В статьях “Великий спор и христианская политика”, “Русская идея”, “Славянофильство и его вырождение” Соловьев подвергает резкой критике идеализацию славянофилами русских религиозных и нравственных начал, развивает тему сближения наций, народов, племен, ищет пути преодоления межнациональных конфликтов и споров, пишет о необходимости “раскаяния в исторических грехах” и отказе от “национального эгоизма”. В то же время философ критично настроен и по отношению к западноевропейской философской мысли. Он считает, что западная философия является отражением бинарного мироотношения, разделяющего духовное и материальное, науку и религию, человека и природу, а следовательно, не способна постичь Истину в ее полноте и указать истинный путь народам. Выходя за рамки славянофильского национализма и отвергая западные социально-философские конструкции, автор “Чтений о Богочеловечестве” предлагает свою историософскую концепцию, основанную на идее всеединства.

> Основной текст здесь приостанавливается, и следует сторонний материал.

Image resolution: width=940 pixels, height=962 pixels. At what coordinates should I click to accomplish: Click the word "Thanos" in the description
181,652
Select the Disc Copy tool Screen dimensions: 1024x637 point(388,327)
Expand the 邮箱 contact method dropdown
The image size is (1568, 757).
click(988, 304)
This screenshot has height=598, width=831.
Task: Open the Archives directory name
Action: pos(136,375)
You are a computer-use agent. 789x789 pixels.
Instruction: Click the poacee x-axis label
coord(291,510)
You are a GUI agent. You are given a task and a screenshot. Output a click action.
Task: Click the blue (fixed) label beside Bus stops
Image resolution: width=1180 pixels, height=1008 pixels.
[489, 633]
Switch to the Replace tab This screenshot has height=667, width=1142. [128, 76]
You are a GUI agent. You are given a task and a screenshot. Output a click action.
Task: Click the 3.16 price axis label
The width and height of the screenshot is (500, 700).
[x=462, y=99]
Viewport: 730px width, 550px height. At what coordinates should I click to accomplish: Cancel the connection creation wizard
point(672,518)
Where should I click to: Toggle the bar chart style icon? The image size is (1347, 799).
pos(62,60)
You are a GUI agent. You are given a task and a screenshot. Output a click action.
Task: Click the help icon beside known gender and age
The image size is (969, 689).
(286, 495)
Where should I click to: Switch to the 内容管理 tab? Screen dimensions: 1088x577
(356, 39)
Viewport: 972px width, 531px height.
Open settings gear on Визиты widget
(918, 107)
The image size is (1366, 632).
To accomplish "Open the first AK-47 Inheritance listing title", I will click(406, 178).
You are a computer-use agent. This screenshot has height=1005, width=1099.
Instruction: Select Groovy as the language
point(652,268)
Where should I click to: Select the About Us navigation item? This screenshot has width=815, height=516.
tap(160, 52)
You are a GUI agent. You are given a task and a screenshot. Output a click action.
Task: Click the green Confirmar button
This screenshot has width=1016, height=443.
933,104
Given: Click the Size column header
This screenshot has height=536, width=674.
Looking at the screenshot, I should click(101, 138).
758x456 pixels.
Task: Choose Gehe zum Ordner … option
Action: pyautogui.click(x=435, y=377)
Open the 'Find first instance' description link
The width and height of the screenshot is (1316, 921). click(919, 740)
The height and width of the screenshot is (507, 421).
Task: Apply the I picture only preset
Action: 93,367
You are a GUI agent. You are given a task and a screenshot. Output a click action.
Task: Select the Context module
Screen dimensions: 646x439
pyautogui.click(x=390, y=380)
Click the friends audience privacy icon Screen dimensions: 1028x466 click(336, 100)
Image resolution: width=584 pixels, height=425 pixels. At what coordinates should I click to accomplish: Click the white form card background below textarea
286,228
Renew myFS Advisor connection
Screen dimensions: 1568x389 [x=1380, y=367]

Соловьев исходит из того, что мировое развитие движется от “внешнего единства”, в котором смешаны и неразличимы все потенции человечества, к “внутреннему единству” с обособлением и выделением элементов. Целью развития является “органическое единство”, построенное на основе разнокачественности составных частей целого. В этой всеобщей эволюции мира человек и человечество занимают особое место. В своем историческом развитии человечество проходит несколько стадий от состояния разобщенности и эгоизма до полноты бытия, которая достигается силой любви, объемлющей природу, человека и бога. Венец прогресса – богочеловечество, совоплощение божественного и человеческого, имеющее своим образцом Христа. Поэтому истинный путь человечества – путь христианства. Современная цивилизация, считает философ, еще далека от практического осуществления правды христианства и находится в состоянии тотального недуга, так как мусульманский Восток, стремясь подчинить человечество одному верховному началу, породил бесчеловечного Бога, а Запад, абсолютизируя личную свободу, – безбожного человека. В этой ситуации необходима третья сила, свободная от недостатков и ограниченностей “первых двух сил” и способная “созидать целостность общечеловеческого организма”. Носителем такой силы и является русский народ, в этом его историческое призвание и смысл существования во всемирной истории. Для Соловьева великая мессианская роль России заключалась в созидании теократической империи будущего, в которой преобразуются и воссоединяться в “действительном нравственном порядке” все элементы бытия и будет достигнуто “совмещение высшей степени единства с полнейшим разнообразием свободной множественности”.

Таким образом, Соловьев продолжил традиционный для русской историософской мысли утопизм: пытался обосновать наилучший тип жизни, исходя из идеальных, взятых из области христианства принципов, предполагал их историческую реализацию силами самих людей, несовершенных и далеко не всегда способных воспринять культурно выдержанные нравственные ценности. Однако к концу жизни философ разочаровался в теократической состоятельности российской государственности и отказался от идеи мессианизма не только русского, но и какого бы то ни было, поставив тем самым под сомнение и само учение о теократии. В итоге Соловьев приходит к выводу, что русский народ не “единственный”, а “один из”, вместе с другими народами-братьями призванный делать великое дело Божие – сохранять единство “христианского ствола”, подготавливая пришествие истинного Мессии. Эти поздние идеи великого философа во многом определили последующее развитие русской философии истории, оказав особое влияние на историософские размышления Н. А. Бердяева, С. Н. Булгакова, Л. П. Карсавина, С. Л. Франка.

Особенность отечественной историософской мысли проявлялась не только в том, что она постоянно была обращена к вопросам о “смысле” и конце истории, но и в том, что их решение было тесно сопряжено с осмыслением проблемы жизни и смерти человека.